Someone who had their sights on La Lucia or an apartment in Umhlanga, near Durban, would now have to search in more affordable suburbs such as neighbouring Phoenix, Glenmore or Sherwood.

“Many buyers are focusing on price and location versus only location,” said Herschel Jawitz, chief executive of Jawitz Properties. “Buyers have also shifted from looking for the best location to looking for value. The result is that sellers are competing with other sellers, not just in their suburbs but as far as 15km away.

“While some banks may be using the National Credit Act as an excuse not to lend, the simple fact is that most banks don’t want to take any unnecessary risk and won’t lend if they don’t have to. About 20% of deals are lost due to bond declines.”
Both Absa and Standard Bank, according to Seeff Properties, now require a 20% deposit on properties valued over R1-million, while Nedbank is asking for between 5% and 10%.

In addition, said Jawitz, a R700000 home requires at least R60000 in cash to cover costs.
Recently described as Durban’ s hottest property spot, the average property price in Phoenix early last year was R479015. But now sellers are asking for prices closer to the R1-million mark.

One modest three-bedroom home in the suburb is on the market for R825000 and the owners of another, similar residence hope to cash in to the tune of R987000.

According to PropValues, an online property valuation and comparative market analysis tool for estate agents, price increases in Phoenix have been pushed up by the suburb’s rise in importance as a dormitory suburb for commercial work opportunities in Umhlanga and La Lucia and the emergence of new buyers moving out of their family homes to purchase their own properties.

Pam Golding Properties Western Cape director Laurie Wener said average prices in Cape Town’s Observatory had increased from R650000 to R950000 and in Woodstock from R500000 to R880000.

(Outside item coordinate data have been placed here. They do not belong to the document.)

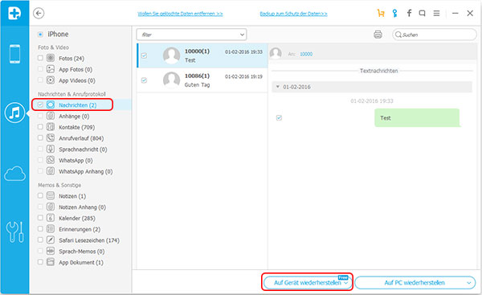
Task: Uncheck the 10086(1) conversation checkbox
Action: click(x=144, y=80)
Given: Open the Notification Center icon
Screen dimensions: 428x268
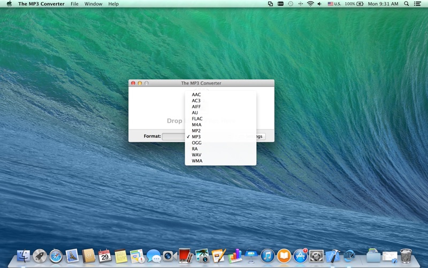Looking at the screenshot, I should (x=418, y=4).
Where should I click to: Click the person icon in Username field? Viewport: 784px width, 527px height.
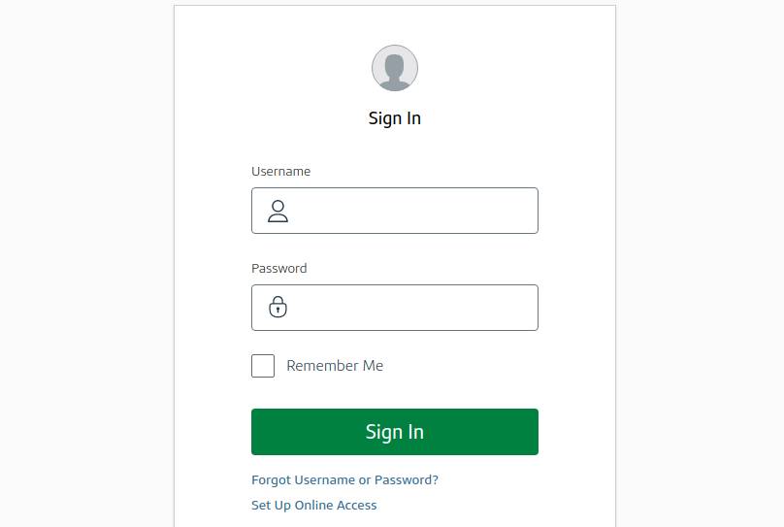tap(278, 211)
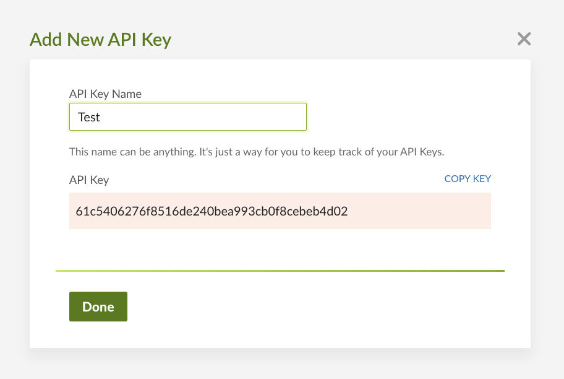The height and width of the screenshot is (379, 564).
Task: Place cursor on the word 'Test'
Action: (89, 117)
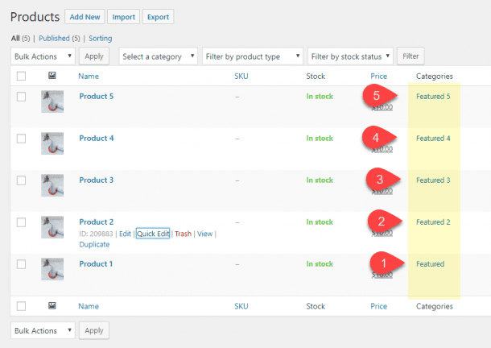
Task: Click the image column icon in table footer
Action: 52,306
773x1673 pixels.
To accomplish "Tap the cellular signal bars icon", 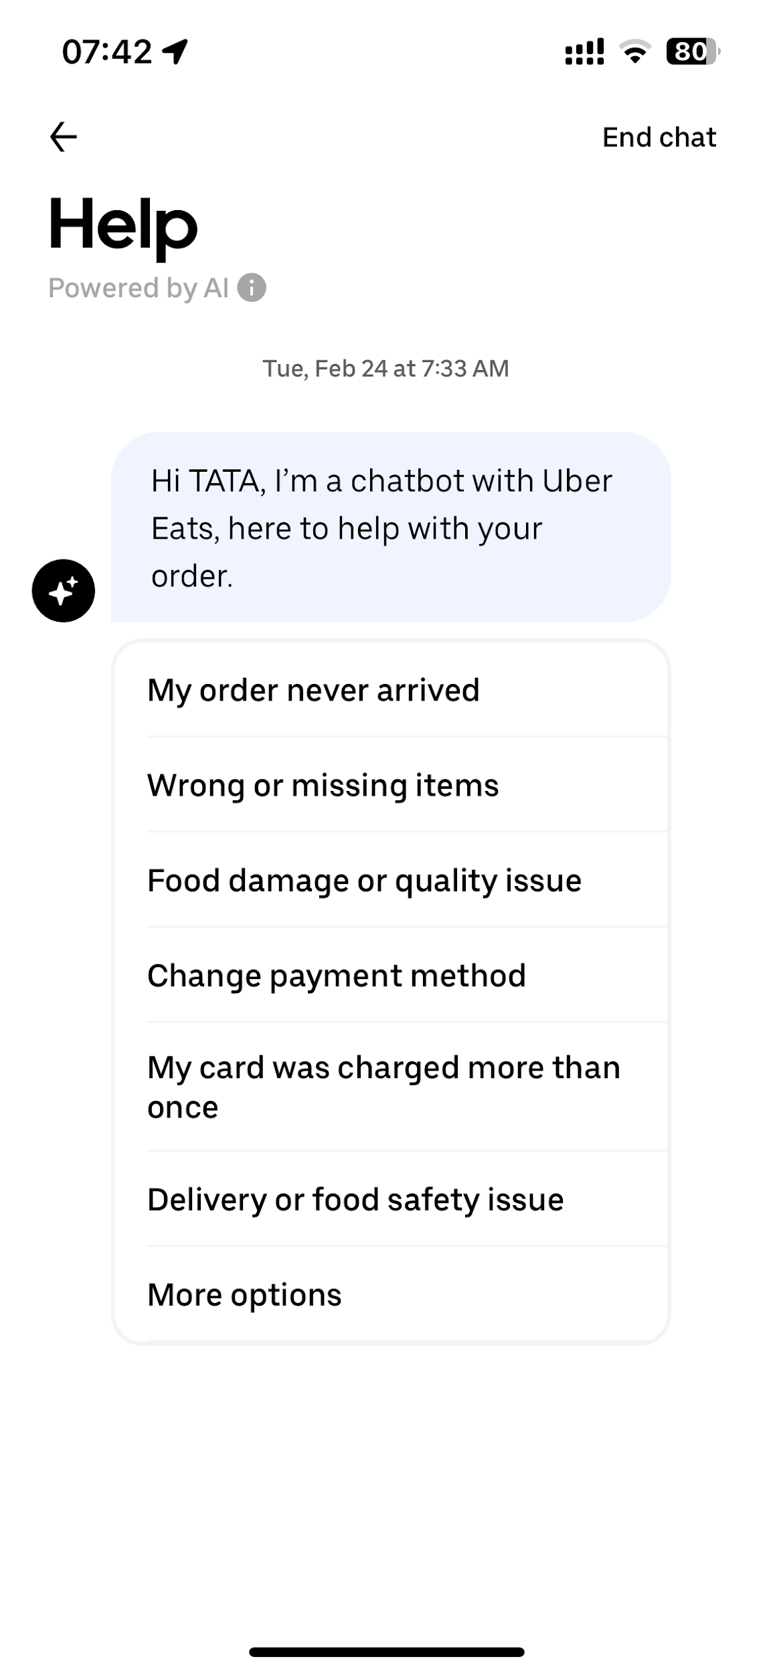I will (584, 52).

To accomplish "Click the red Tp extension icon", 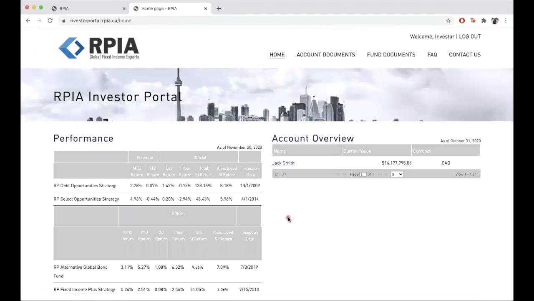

Describing new buyers in these suburbs as young professionals and entrepreneurs, Wener said many could not afford property elsewhere.
Suburbs in Durban attracting middle-income buyers included the Beachfront, Glenmore, Lower Glenwood, Sherwood, Phoenix and Effingham.
Pam Golding Properties’ Durban manager, Carol Reynolds, said these suburbs were attracting young executives in IT services, nursing, teaching and middle and senior level government officials.

Even some of Johannesburg’s once redlined suburbs are regaining their shine.
From 1992 until 2001, 11 suburbs in Johannesburg were red- lined, meaning that potential buyers were not able to get home loans for those areas.

But now “for sale” boards are flying off the pavements in Berea, Yeoville, Regents Park, Kew, Kensington, Booysens, Rosettenville, Corlett Gardens, Bloubosrand and Windsor.

Sales figures provided by The Knowledge Factory, the firm which compiles the authoritative SA Property Transfer Guide, shows that prices in these previously redlined areas have increased from 2001 to date from:

·  Regents Park, Rosettenville: R120000 to R659333;
·  Windsor: R125000 to R1.5- million;
·  Kensington: R158000 to R953826;
·  Kew: R140000 to R976000; and
·  Orange Grove: R210000 to R1.2-million.

Seeff Properties’ Emarie Cambell said middle-income families tended to view and visit between 20 and 30 properties over a period of two to three months before making a final decision.